Sunday, April 02, 2006

Polygon intersection.

1> We need to decompose the two polygons into nodes and edge which make up the graph.
2> Combine the nodes and edges from those two polygons into one big graph, which is the initial graph we need to deal with.
3> Applies the sweep line intersection algorithm to get all the intersection points between the egdes from two polygons. The invariant is that the part of the overlay above the sweep line has been computed correctly.
4> If the event involves only edges from one of the two subdivsions, that is all; The event point is a vertex that can be re-used. If the event involves the edges from both subdivisions, we must link the doubly-connected edge lists of the two original subdivisions at the intersection point.

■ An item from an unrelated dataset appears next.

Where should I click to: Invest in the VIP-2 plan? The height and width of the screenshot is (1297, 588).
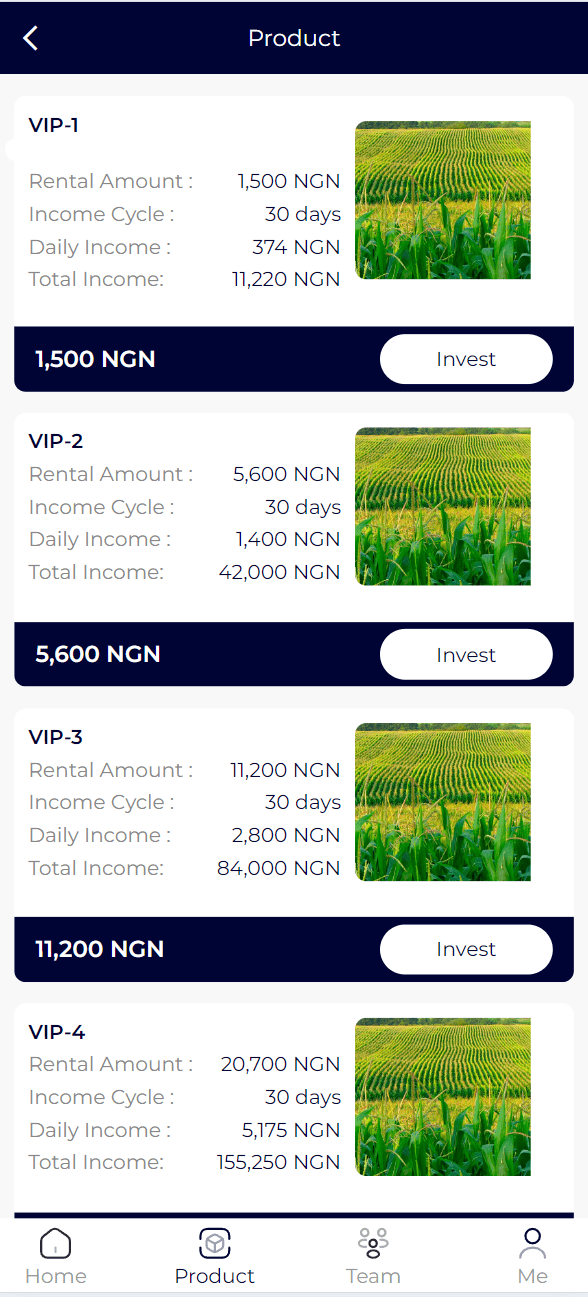tap(466, 655)
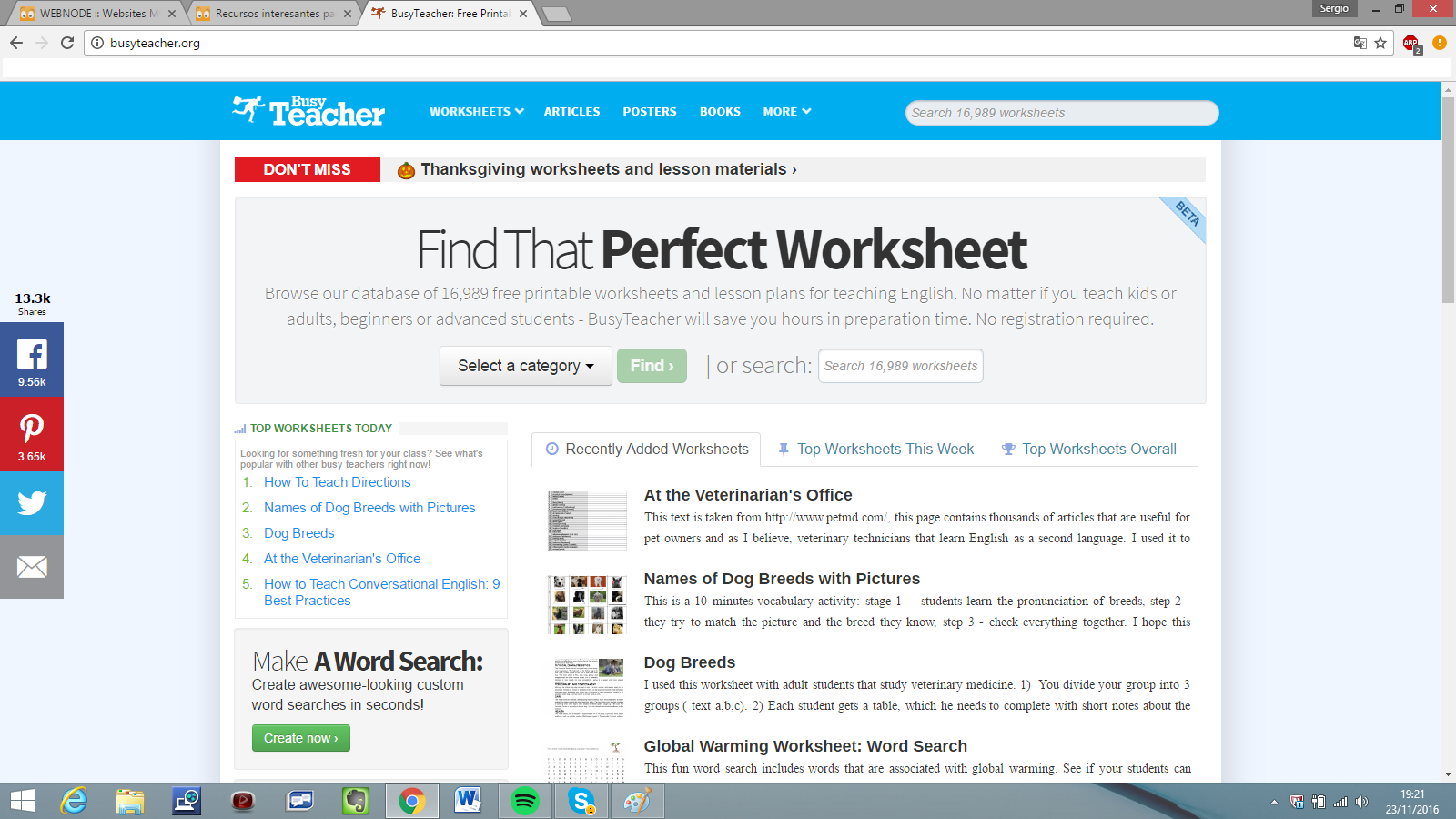
Task: Expand the Worksheets navigation dropdown
Action: [476, 112]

5> When an edge e passes through another polygon at point v, the edeg e must be replaced by two edges e1 and e2. The two half-edges become four half-edges. We create two new half-edge records whith v as the origin. The new edge e1 is represented by one new (with v as its origin) and one existing half-edge (with e's end point as its origin), and the same holds for e2.
6>
6-a> Link the edges at the end node of original edge e.
The most important part is that we have to link those edges with Prev() and Next() pointers. The Next() pointers of the two new half-edges each copy the Next() pointers of the old half-edge that is not its twin. The half-edges to which these pointers point must also update their Prev() pointer and set it to the new half edges().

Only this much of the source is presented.